Yes, I checked repeatedly during development. I just rechecked the
exact code (it's been a while), and verified that
unsigned foo(void)
{
return prandom_u32_max(256);
}
compiles to
foo:
.LFB1:
.cfi_startproc
subq $8, %rsp
.cfi_def_cfa_offset 16
call prandom_u32@PLT
shrl $24, %eax
addq $8, %rsp
.cfi_def_cfa_offset 8
ret
.cfi_endproc
.LFE1:
.size foo, .-foo
But you prompted me to check a few other architectures, and
it's true for them too. E.g. m68k:
foo:
jsr prandom_u32
moveq #24,%d1
lsr.l %d1,%d0
rts
(68k is one architecture where the mask is faster than the shift,
so I could handle it separately, but it makes the code even uglier.
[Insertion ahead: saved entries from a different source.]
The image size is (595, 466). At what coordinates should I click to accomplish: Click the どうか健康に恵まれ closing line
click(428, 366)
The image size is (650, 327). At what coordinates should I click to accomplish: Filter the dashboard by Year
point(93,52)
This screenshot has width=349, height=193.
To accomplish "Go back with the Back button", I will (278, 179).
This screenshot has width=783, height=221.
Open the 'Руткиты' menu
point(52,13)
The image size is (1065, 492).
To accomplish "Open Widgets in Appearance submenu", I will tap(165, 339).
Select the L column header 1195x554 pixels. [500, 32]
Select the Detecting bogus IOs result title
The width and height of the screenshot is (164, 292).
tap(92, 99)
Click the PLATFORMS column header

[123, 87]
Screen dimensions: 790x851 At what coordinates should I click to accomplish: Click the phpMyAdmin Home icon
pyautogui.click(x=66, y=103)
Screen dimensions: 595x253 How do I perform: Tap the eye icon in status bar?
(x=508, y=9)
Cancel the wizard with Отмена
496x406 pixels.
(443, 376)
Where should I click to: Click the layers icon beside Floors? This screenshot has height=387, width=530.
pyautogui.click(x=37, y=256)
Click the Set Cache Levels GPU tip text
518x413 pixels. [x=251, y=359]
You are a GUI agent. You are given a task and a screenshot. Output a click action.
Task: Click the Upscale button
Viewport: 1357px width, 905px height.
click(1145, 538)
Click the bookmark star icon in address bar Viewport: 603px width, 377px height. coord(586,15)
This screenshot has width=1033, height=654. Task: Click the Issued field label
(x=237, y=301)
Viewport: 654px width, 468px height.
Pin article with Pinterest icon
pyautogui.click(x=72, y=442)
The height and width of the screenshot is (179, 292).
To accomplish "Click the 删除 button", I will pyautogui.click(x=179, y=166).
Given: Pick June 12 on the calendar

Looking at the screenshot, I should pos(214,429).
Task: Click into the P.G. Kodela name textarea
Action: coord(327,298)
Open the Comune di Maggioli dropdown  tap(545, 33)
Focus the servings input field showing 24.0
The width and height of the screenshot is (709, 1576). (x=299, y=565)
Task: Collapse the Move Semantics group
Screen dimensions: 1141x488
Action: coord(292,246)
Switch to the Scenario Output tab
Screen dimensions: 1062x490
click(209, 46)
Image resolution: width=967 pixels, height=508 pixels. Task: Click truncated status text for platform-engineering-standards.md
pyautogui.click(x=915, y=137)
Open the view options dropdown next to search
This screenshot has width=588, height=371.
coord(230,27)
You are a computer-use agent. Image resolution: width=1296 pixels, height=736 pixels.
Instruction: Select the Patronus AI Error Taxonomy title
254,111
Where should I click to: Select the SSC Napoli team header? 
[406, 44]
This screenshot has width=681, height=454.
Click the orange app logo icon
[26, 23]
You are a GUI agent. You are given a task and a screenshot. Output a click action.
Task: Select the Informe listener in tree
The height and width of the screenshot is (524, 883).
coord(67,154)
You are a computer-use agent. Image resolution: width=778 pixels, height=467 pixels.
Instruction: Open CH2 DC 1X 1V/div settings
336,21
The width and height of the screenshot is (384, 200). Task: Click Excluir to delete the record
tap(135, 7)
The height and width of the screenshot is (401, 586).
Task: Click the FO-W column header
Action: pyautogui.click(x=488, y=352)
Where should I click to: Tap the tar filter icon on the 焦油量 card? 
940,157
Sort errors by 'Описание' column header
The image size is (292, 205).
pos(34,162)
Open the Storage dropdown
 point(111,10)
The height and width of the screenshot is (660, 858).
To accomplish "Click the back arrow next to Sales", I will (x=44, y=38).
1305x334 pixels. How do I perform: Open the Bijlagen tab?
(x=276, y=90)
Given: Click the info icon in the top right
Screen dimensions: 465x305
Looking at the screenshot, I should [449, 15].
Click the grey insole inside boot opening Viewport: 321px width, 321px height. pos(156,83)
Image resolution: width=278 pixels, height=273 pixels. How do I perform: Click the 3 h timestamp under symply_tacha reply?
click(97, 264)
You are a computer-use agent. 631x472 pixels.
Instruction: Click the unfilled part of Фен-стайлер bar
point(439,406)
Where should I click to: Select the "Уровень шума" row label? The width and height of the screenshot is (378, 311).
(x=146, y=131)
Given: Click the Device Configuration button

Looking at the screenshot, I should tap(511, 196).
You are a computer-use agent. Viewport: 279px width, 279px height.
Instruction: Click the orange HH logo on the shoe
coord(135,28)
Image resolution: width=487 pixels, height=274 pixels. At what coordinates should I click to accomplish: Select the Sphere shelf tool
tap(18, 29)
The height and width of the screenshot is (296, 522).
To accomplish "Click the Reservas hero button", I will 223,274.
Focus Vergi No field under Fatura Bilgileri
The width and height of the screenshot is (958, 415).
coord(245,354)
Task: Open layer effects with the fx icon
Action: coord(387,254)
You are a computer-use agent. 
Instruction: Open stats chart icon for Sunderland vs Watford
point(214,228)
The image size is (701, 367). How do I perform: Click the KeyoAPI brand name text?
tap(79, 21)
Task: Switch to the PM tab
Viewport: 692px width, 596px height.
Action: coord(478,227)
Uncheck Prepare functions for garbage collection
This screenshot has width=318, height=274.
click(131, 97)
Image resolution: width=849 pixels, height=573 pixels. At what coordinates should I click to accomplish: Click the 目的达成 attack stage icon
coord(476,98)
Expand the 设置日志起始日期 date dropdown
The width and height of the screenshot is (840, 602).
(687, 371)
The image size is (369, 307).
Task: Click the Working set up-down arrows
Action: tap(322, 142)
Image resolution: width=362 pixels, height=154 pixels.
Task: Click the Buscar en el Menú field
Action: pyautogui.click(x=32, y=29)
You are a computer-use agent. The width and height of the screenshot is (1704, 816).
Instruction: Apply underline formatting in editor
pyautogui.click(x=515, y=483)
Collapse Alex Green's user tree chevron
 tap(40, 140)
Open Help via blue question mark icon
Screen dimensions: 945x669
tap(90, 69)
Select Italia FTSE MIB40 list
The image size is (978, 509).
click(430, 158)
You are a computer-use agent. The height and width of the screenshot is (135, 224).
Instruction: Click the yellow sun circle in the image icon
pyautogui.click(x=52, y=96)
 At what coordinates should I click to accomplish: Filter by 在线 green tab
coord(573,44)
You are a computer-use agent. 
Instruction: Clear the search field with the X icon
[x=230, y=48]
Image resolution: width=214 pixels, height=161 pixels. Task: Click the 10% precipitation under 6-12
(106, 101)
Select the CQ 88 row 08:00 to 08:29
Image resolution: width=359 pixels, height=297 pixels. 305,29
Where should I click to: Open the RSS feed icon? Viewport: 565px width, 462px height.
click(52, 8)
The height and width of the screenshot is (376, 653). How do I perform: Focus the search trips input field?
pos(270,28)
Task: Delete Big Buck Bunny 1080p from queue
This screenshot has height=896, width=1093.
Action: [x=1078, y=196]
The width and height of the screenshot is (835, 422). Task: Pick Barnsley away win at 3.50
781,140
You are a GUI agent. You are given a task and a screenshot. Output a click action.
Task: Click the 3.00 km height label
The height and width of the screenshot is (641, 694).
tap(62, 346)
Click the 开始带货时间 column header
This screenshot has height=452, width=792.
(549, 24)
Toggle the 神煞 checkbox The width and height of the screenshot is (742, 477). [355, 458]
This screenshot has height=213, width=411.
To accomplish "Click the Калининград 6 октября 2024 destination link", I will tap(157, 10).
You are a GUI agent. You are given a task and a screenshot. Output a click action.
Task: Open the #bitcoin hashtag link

Basically, use masks for small ranges, and shifts for large ranges,
and an arch-dependent threshold that depends on the available
immediate constant range.)
ARM, PowerPC, and MIPS all have some hideously large function preamble
code, but the core is a right shift. E.g.
foo:
.LFB1:
.cfi_startproc
stwu 1,-16(1)
.cfi_def_cfa_offset 16
mflr 0
.cfi_register 65, 0
bcl 20,31,.L2
.L2:
stw 30,8(1)
.cfi_offset 30, -8
mflr 30
addis 30,30,.LCTOC1-.L2@ha
stw 0,20(1)
addi 30,30,.LCTOC1-.L2@l
.cfi_offset 65, 4
bl prandom_u32+32768@plt
lwz 0,20(1)
lwz 30,8(1)
addi 1,1,16
.cfi_restore 30
.cfi_def_cfa_offset 0
srwi 3,3,24
mtlr 0
.cfi_restore 65
blr